WORK INSTRUCTIONS
Which lines below hold the word "height"? Copy all of them.

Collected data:
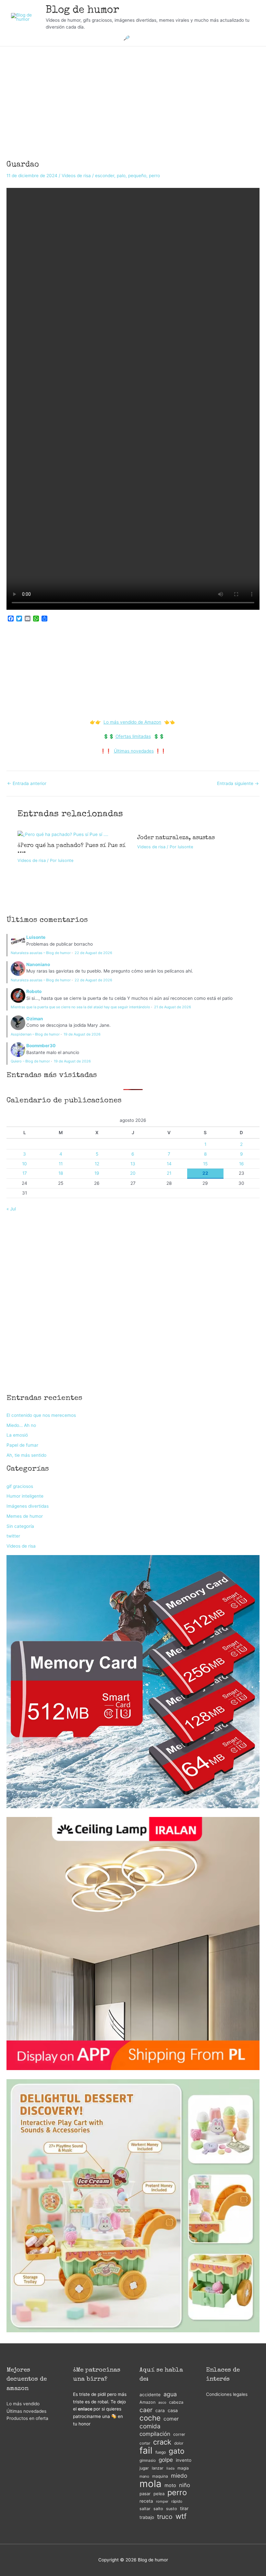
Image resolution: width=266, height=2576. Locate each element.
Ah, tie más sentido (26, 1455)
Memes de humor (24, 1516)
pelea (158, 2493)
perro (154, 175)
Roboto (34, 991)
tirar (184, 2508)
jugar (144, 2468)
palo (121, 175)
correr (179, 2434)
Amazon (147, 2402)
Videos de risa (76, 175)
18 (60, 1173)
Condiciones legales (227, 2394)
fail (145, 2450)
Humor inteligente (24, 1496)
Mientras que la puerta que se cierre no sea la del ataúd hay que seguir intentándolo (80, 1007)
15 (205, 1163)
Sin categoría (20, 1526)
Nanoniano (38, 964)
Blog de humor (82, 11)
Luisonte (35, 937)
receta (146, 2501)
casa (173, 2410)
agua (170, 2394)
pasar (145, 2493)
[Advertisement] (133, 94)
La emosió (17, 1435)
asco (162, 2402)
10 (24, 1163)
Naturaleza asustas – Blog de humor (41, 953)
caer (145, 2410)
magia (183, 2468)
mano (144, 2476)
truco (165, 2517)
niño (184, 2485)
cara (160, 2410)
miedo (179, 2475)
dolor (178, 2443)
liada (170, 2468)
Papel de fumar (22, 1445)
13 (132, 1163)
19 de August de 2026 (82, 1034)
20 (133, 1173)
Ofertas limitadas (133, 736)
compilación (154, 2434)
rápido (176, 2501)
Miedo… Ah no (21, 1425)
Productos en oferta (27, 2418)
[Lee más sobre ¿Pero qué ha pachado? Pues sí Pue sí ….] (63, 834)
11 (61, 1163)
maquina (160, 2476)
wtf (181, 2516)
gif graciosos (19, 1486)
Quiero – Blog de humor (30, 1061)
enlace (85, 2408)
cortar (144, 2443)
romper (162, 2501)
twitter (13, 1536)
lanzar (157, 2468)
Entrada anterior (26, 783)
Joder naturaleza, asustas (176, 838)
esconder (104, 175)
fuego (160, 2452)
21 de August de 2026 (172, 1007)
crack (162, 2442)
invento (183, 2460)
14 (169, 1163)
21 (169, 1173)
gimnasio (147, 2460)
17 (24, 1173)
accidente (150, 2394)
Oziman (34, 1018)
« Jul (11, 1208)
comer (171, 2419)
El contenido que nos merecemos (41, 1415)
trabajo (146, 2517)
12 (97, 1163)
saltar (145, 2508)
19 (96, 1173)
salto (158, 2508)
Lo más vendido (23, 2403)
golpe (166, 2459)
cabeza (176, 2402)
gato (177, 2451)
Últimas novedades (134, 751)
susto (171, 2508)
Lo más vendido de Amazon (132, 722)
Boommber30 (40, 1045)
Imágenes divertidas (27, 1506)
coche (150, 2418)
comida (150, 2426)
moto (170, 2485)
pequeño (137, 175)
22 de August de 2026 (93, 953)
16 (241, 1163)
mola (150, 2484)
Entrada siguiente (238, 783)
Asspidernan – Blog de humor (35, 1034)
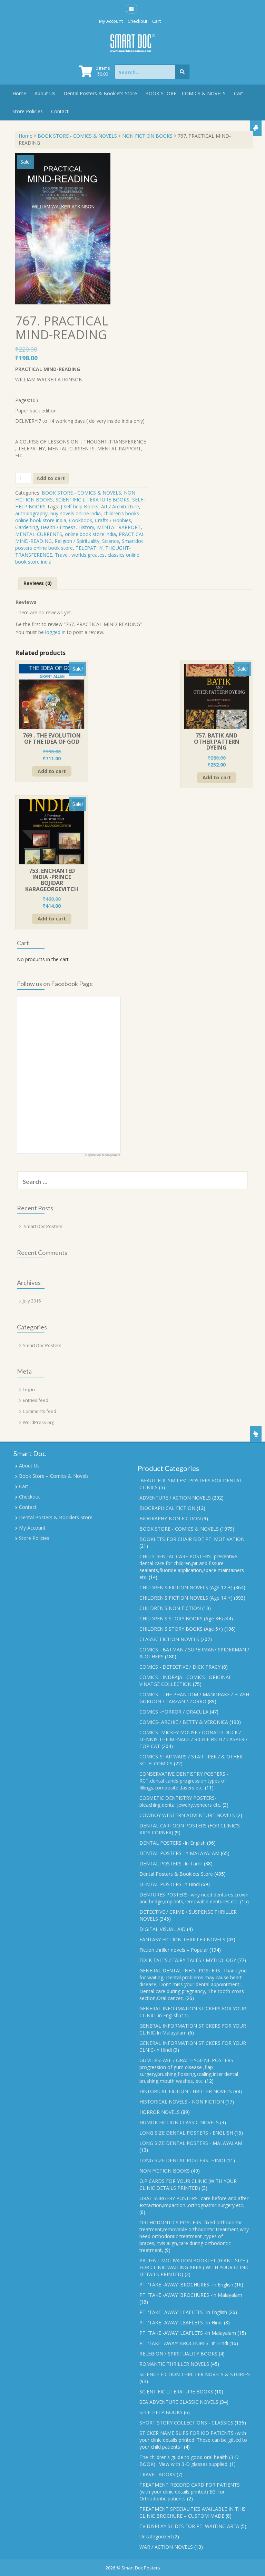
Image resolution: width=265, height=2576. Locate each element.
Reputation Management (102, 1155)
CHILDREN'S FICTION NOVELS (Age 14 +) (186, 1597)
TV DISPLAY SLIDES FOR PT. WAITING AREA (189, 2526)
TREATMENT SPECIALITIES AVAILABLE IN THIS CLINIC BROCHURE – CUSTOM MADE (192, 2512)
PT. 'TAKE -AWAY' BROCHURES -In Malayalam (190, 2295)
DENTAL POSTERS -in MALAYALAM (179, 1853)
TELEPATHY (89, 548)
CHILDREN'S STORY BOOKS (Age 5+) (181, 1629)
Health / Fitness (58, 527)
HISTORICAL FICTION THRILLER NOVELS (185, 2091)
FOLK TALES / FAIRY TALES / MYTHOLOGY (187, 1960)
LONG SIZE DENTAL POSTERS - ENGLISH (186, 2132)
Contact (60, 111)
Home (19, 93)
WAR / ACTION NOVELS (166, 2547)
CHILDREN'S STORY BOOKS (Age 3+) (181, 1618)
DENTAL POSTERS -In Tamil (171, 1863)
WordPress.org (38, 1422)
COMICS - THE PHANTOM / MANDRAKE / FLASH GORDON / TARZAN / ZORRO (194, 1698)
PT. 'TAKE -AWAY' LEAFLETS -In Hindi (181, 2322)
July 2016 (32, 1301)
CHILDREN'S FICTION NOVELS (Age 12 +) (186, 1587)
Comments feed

OUTPUT
Image resolution: width=266, height=2576. Locate each element.
Image resolution: width=265, height=2576. Locate each element.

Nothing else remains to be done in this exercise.